Saturday, March 17 , 2018, 2:16 pm | A Few Clouds 59º


Schools Play Lead Role in Preventing Youth Violence

Districts engaging multiple levels of community resources to keep students and campuses safe.

For almost a year, our community has been grappling with the subject of youth violence, beginning last March when a wave of stabbings began, two of them fatal. It shouldn’t happen here. It shouldn’t happen anywhere. But it has.

Prevention, intervention and enforcement are all necessary, but only through people working together will we solve the problem.

Our Santa Barbara School Districts’ efforts began long before the current rise of youth violence. For years we have worked with law enforcement in monthly gang task force meetings. The sheriff’s and police departments have provided school resource officers on our campuses. We have staff campus safety supervisors on secondary campuses and recently increased their salaries and provided new safety trainings.
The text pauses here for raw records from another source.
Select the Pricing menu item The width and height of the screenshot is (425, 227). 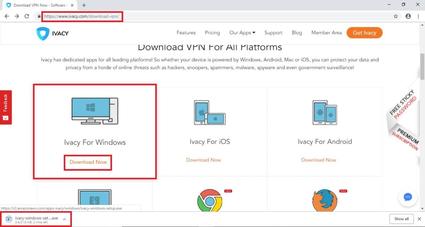point(212,33)
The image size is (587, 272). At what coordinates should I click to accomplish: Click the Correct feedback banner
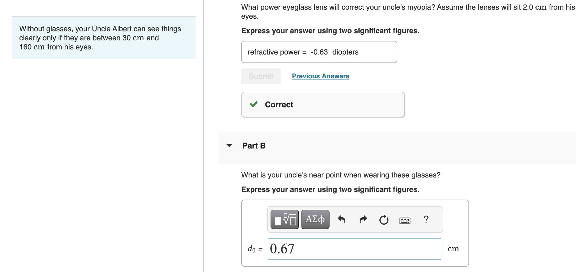click(323, 104)
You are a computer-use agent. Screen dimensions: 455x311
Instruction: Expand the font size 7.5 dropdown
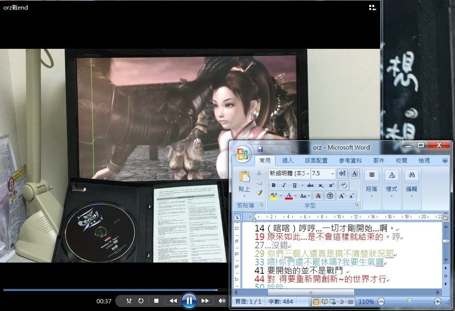click(x=333, y=173)
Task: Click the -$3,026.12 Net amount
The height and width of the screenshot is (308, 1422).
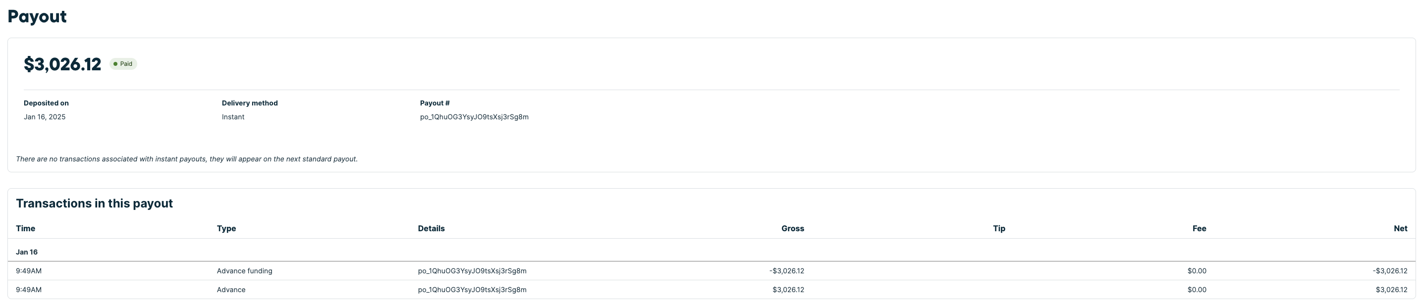Action: click(x=1389, y=271)
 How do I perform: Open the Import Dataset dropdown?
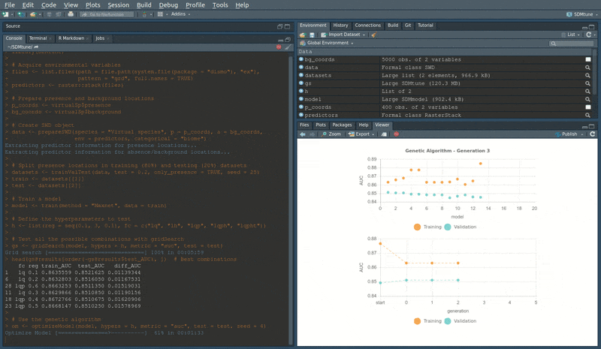pos(343,35)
We inform all students and their families of the school code of conduct, rules and consequences for negative behaviors, and our zero-tolerance policies. We communicate with parents in English and Spanish. Clear expectations and swift disciplinary actions are important and they support other strategies, such as reporting policies, linking students and families to school and community resources, and providing opportunities for dialogue and conflict resolution. Our board of trustees regularly updates policies on student conduct, student dress code, gangs, discipline, suspension and expulsion, nondiscrimination and harassment.

But people have always been key to our efforts. Our staff works to connect with students and engage them in classrooms, programs, clubs and activities. Every staff member knows that he or she shares the responsibility for monitoring and for action. As a result, our sites have been successful and we have had relatively few incidents on school campuses.

We have safe school committees and a staff incident response team at each school. We have provided staff trainings on gang awareness education; reduced truancy rates; encouraged staff and students to support diversity and equity awareness; implemented anti-bullying programs, character education programs, conflict resolution and peer mediation; and added a drug prevention program and other school-based activities to inform parents about gang issues, bring students together, and engage at-risk youth.

Youth violence will only be solved by caring people who embrace would-be gang members and direct them to better choices. We benefit from local programs that work directly with gang members. We have an ongoing collaboration with the Anti-Defamation League, Beyond Tolerance and Just Communities. We have youth services specialists from the Council on Alcoholism and Drug Abuse’s Fighting Back program on our campuses and counselors from the Family Service Agency.

Fortunately, national experts on gang violence are here in the community and their work is important to our efforts. There are hundreds of youth-serving organizations throughout the community working to keep students productively involved in adult-led activities. Chief among them is the Santa Barbara Parks & Recreation Department, which does an outstanding job in providing after-school programs for youth and has created a jobs program.

Last March, within an hour of the fatal stabbing on State Street, I met with our secondary principals to eliminate upcoming minimum days; review our nontolerance of gang dress, gang symbols and gang behavior; authorize dog sweeps on an incident basis; prepare to meet the emotional needs of students; and plan meetings with law enforcement. The city immediately increased school resource officer support, expanded after-school and Police Activities League activities, and changed MTD bus routes.

Last spring, we stepped up efforts to work with community agencies and nonprofit organizations. We scheduled presentations by gang resource Richard Ramos, reaching thousands of students, parents and staff members.

This year, we reinstituted a new program for the few juveniles with multiple arrest records who are serious habitual offenders, and we secured probation officer presence on school campuses. The city has started a new partner program to bring more youth serving-organizations onto our campuses after school and provide increased job opportunities. We do not see guns on our campuses, but we continue to strengthen our safe school programs, including pursuing grants to hire gang prevention specialists and expand parenting programs.

We applaud the current city stakeholder meetings to foster improved communication, coordination and collaboration among the many organizations that serve at-risk youth.

We still have far to go. To be more successful, we believe we need people on the street working directly with those at the core of gang activity, the kids who are most susceptible to gang involvement, and their families. But we have tremendous community resources and we know that our collective determination to stem youth violence will prevail.

Dr. Brian Sarvis is superintendent of the Santa Barbara School Districts.